Nicholas sorriu— Na casa do meu padrasto batia muitas pessoas desesperadas por coisas que não faziam nada bem. E minha mãe falava que eram pessoas vazias. Precisam tanto se preencher que aceitam coisas "nacivas" pra continuarem existindo.

— E viver e existir tem muita diferença.

— Pessoas completas sabem essa diferença - O rapaz sorriu e tentou tirar a blusa. Regina o ajudou, com extremo cuidado com o braço engessado, enquanto pensava sobre a mãe daqueles irmãos. Uma pessoa que ensina isso aos filhos, pela lógica, seria alguém sábio. Não resistiu perguntar:
— Sua mãe criou dois seres muito inteligentes, como acabou com um traficante? Não dá pra entender.

— Talvez ela também era uma pessoa vazia.

Enquanto cobria o novo hóspede, refletiu sobre sua vida. Ela tinha tudo que uma pessoa precisa para ser feliz, por que então estava complicando as coisas? O que mais ela queria? Ela era uma pessoa completa, certo?

— Obrigado - Nico falou e abriu um sorriso, por algum motivo Regina gostava de ver aquele garoto sorrir, trazia paz.

— Não por isso.

— Não tô falando da ajuda com a coberta, tô falando por ter nos aceitado aqui, mesmo sendo por pouco tempo. É uma trégua com a insegurança, aqui temos paz. Sei que vamos trazer problemas e despesas, mas... Se eu puder fazer algo... Posso fazer qualquer coisa pra ajudar nesse tempo.

Gratidão.

Era gratidão genuína que Regina via naqueles olhos azuis. Havia tanto que ela podia aprender com aquele garoto.

— Você já está fazendo.

Tanto que ela já tinha aprendido com ele.
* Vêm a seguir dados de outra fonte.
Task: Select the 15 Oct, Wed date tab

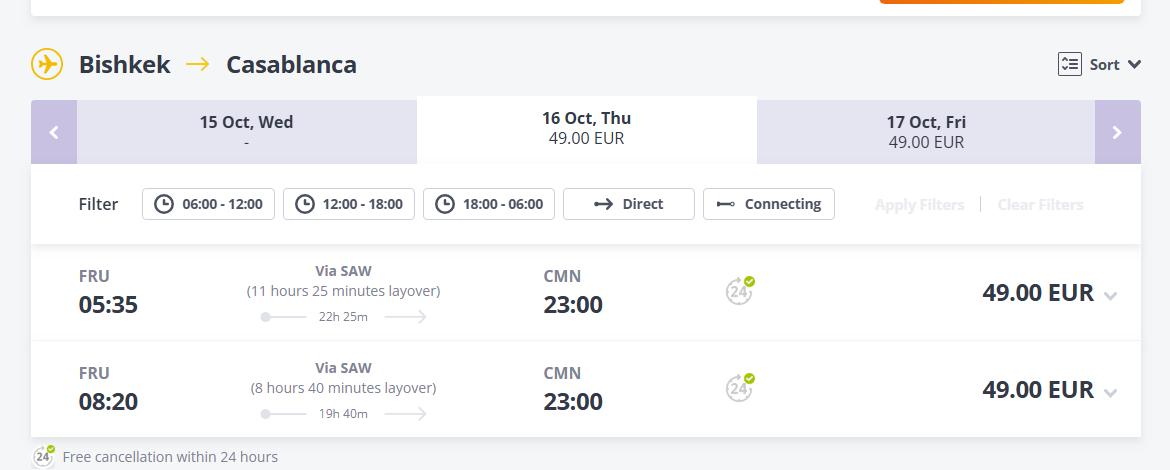Action: click(x=246, y=132)
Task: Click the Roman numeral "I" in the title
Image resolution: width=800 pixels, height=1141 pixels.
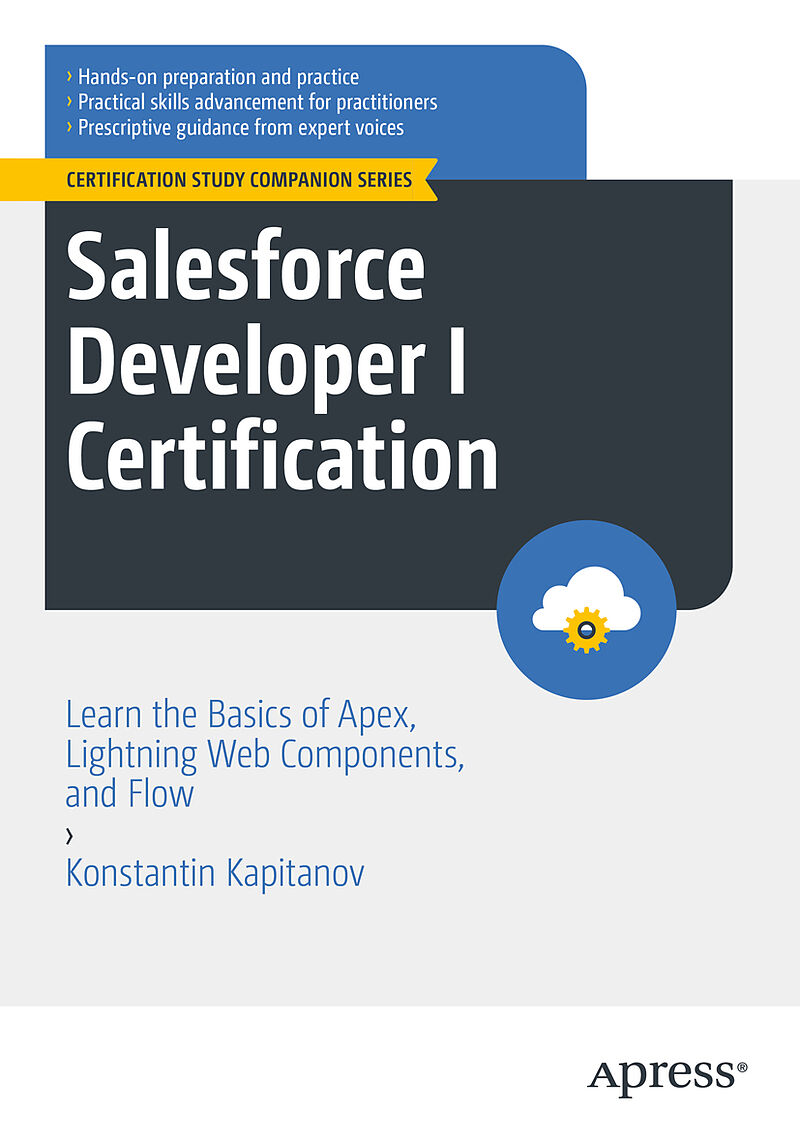Action: 456,364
Voltou para seu quarto e tomou um banho. Esperou paciente por Emma colocar Lara para dormir no sofá, e depois tomar seu banho.
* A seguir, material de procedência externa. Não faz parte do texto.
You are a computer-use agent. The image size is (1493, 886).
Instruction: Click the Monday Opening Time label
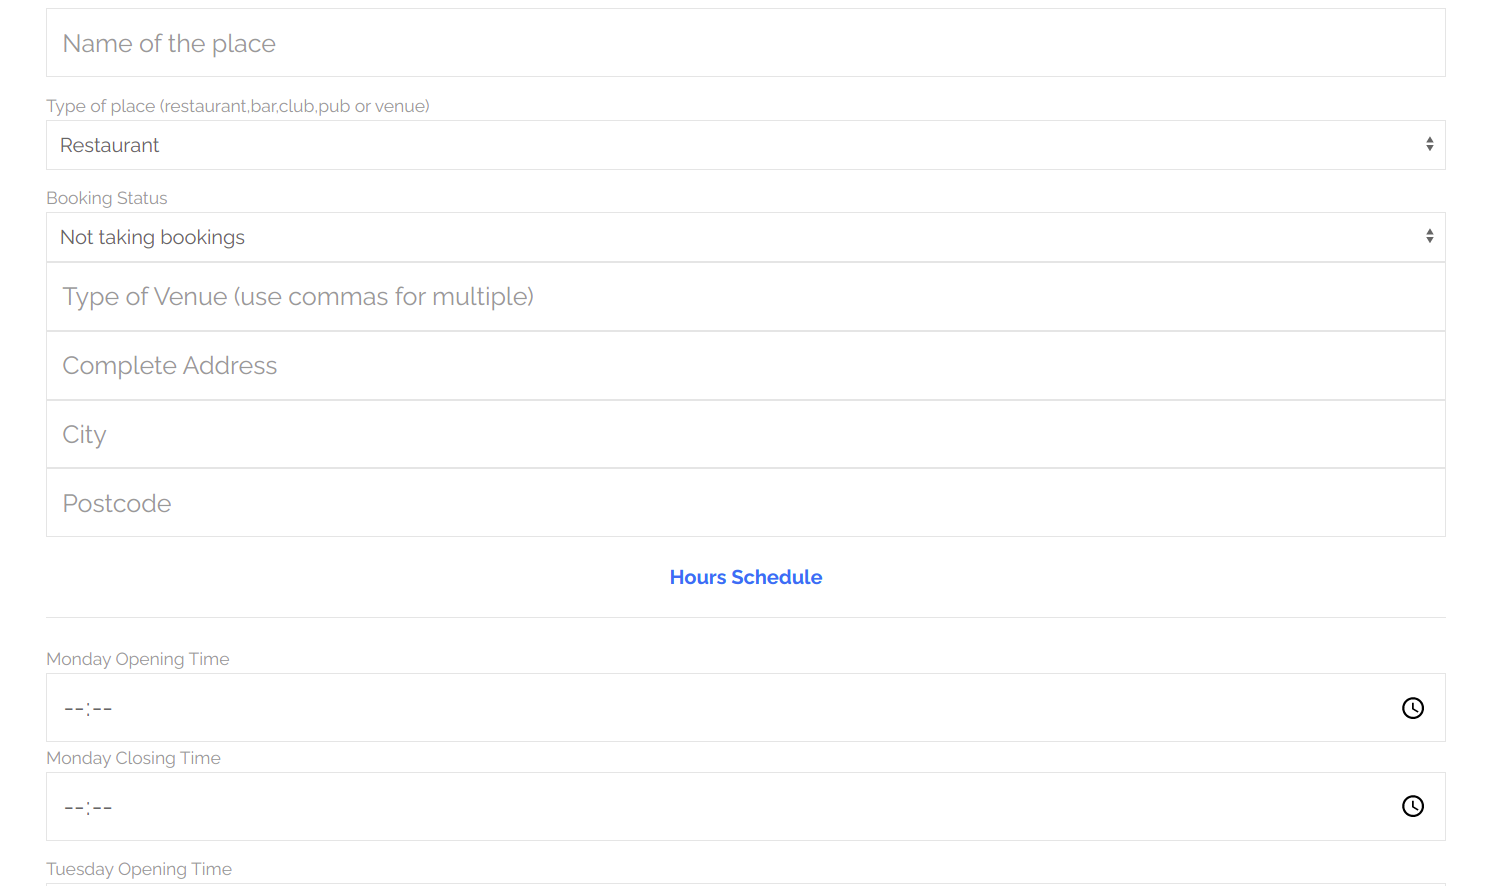point(138,659)
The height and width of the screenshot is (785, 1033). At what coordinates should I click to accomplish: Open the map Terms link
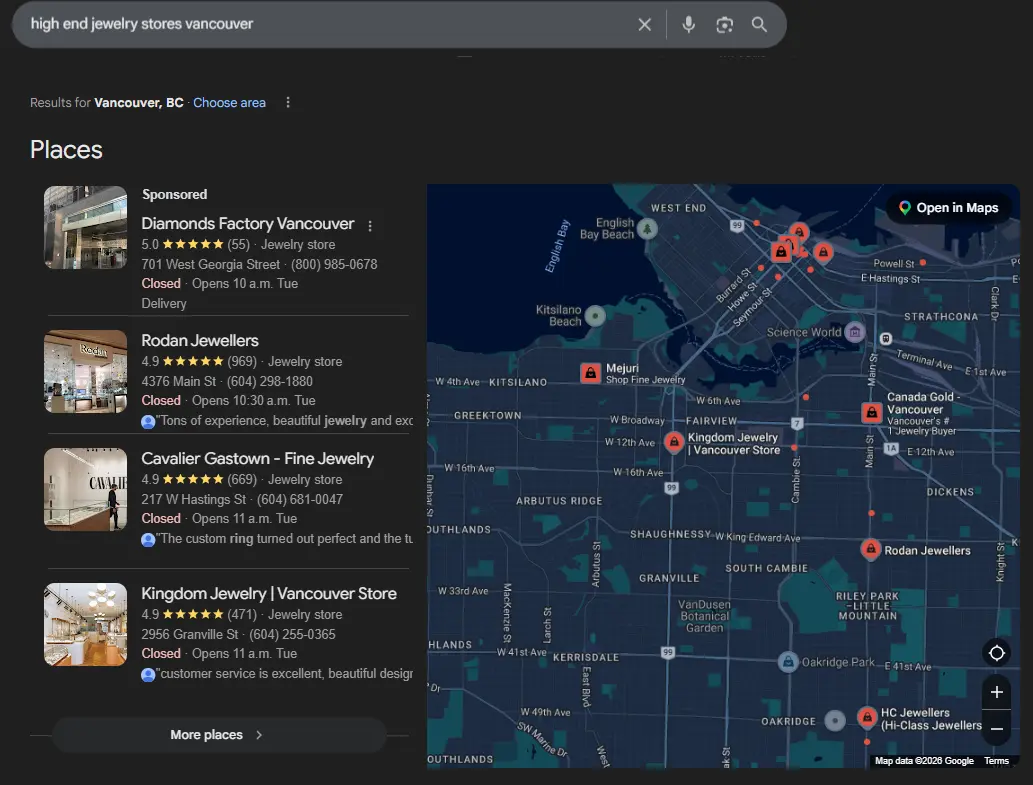[996, 761]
— Oi - Emma saiu incerta do banheiro. Incerta se Regina a queria na cama.

— Oi. Estava te esperando pra dormir. Vem cá esquentar meus pezinhos.

Emma sorriu. - É sempre ao contrário. Parece que eu tenho um freezer em cada final da perna. - Deitou na cama e Regina se aproximou, abraçando-a.

— Obrigada Emma. Obrigada por me amar, por me entender e principalmente por não desistir de mim.

— Ei, tá tudo bem? - Virou na cama encarando a esposa que tinha os olhos marejados.

— Sei que às vezes exijo muito e até implico, mas não é porque acho você pouco. É porque tenho medo de ser pouco pra você e você ir embora.  Eu não quero te perder.

— Já falei que você não vai, amor.  - abraçou a esposa mais forte— Tô aqui e ninguém me tira.

— Eu tenho tudo pra ser feliz, Emma. E é isso que me assusta. Eu tenho tudo. Ninguém nunca me deu tudo antes.

— E nem te deu agora, foi você que conquistou, amor. Me conquistar só foi a metade do caminho pra felicidade.-  Ambas riram. Como era gostoso ficar assim, abraçada com Regina, corações no mesmo ritmo.

— Pelo que me lembro foi você que penou pra me conquistar. - a morena falou satisfeita.

— Nossa! Como foi difícil, mesmo. Esse é meu lema, sabe? "Se conquistei Regina, posso fazer qualquer coisa." - Falou orgulhosa. - Acredita que ainda guardo aquele papel com seu número de telefone errado que você me deu?

— Eu não te suportava naquela época. Você e sua alegria irritante me davam raiva.

— A melhor parte era que você, exatamente você, era o motivo daquela alegria. - beijou a bochecha da morena que corou— Eu quase engolia minhas orelhas quando te via. E ficava lá, toda idiota te rodeando.

— Adorava sua idiotice. Me fazia rir.

— Você ria muito das minhas piadas.

— Eu não ria das suas piadas, ria de você. Minha idiota. - Selou os lábios sorridentes da loira.

— Eu sei. Inventava piadas na hora, por isso era tão ruim. - beijou os lábios da esposa, da SUA esposa.— Te amo, preguicinha.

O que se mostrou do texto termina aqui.